ÉQUATEUR - Les conséquences du Plan Colombie. La culture de la coca a déjà traversé la frontière entre la Colombie et l’Équateur

Kintto Lucas

jeudi 15 mars 2001, mis en ligne par Dial

Comme cela était prévu par de nombreux observateurs qui ne se sont pas résignés à la mise en place du Plan Colombie (sur le Plan Colombie lui-même, cf. DIAL D 2374, 2381, 2404, et sur les effets de ce Plan sur les pays voisins, cf. DIAL D 2315, 2417), la culture de la coca franchit désormais la frontière au sud du pays pour passer en Équateur, sous la pression des paramilitaires et des narcotrafiquants. Texte de Kintto Lucas, paru dans IPS, 20 février 2001.


Des paysans de la région équatorienne de Sucumbios, à la frontière avec la Colombie, ont affirmé que des narcotrafiquants leur ont offert la possibilité de cultiver la coca dans leurs plantations de café actuelles.

Selon les paysans, les « hommes étranges » - ainsi qu’ils appellent les trafiquants - leur ont promis une rentabilité bien plus importante et se sont engagés à leur donner des cours de trois semaines pour pratiquer les cultures de coca. Un paysan qui a demandé à garder l’anonymat a déclaré que « pour planter un café de qualité, il faut des mois d’apprentissage, mais pour planter de la coca, c’est plus facile et on gagne davantage. »

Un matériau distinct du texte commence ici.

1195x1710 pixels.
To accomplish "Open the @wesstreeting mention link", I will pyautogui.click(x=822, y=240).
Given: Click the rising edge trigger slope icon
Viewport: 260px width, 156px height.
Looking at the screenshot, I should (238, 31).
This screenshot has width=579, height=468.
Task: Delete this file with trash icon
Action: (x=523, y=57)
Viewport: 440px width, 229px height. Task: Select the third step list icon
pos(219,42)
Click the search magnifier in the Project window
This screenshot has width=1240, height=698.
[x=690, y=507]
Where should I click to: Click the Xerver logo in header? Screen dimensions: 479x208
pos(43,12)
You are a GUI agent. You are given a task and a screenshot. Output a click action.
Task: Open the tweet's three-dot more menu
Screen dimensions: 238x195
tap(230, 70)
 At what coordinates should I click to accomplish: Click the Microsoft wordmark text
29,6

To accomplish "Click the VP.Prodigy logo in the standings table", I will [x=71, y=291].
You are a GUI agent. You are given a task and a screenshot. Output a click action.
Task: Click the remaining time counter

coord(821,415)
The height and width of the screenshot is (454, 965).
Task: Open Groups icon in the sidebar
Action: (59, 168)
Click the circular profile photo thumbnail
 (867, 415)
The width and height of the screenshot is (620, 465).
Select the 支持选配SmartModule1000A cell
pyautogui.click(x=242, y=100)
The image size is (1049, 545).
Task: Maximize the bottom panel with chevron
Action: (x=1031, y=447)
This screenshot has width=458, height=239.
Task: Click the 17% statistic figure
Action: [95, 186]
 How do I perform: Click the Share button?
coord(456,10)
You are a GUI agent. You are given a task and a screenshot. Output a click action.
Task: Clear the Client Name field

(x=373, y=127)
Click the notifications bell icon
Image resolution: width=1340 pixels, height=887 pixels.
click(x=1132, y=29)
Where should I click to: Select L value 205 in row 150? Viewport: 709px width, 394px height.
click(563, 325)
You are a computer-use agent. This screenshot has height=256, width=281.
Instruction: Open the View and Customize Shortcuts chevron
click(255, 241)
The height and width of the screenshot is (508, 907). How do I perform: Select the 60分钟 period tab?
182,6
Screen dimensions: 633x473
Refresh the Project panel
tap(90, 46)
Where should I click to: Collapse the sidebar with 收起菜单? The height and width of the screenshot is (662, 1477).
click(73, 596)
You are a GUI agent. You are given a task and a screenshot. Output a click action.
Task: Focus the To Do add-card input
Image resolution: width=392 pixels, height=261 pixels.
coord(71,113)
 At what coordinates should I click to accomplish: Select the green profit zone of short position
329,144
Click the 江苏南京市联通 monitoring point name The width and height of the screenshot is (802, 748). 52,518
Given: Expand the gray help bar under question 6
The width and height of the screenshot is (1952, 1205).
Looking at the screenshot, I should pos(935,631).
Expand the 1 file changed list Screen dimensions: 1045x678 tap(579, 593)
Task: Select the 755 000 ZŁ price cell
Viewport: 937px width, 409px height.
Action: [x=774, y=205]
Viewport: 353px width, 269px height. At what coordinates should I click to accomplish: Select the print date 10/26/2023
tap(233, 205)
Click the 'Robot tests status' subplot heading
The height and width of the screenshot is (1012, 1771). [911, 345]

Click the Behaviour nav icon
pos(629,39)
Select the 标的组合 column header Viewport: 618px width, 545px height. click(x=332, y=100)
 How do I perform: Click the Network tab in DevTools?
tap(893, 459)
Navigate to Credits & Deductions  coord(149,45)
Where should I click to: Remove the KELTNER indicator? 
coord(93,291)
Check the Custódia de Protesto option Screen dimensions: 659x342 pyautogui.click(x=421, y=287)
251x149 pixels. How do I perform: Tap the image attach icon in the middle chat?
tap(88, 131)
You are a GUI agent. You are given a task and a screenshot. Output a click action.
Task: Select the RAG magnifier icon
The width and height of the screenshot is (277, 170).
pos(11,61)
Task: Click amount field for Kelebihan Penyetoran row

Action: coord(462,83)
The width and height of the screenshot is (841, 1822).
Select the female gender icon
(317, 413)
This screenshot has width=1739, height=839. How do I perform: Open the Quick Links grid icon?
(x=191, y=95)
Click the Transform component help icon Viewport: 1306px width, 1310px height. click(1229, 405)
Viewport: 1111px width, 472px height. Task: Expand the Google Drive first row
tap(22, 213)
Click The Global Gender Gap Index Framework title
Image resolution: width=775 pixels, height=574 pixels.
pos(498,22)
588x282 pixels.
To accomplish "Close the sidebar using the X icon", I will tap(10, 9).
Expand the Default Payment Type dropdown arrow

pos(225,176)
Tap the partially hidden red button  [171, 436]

Ces affirmations rejoignent celles du ministre de la défense lui-même, Hugo Unda, qui a déclaré le 9 février que « les plantations de coca en territoire équatorien ont déjà commencé. » Les cultivateurs de café l’ont dénoncé un jour avant que des gouvernants locaux et des représentants de la société civile des provinces amazoniennes de Sucumbios et d’Orellana commencent à paralyser certaines activités pour une durée indéterminée contre le Plan Colombie, « dont les effets se sont fait sentir ces derniers jours ».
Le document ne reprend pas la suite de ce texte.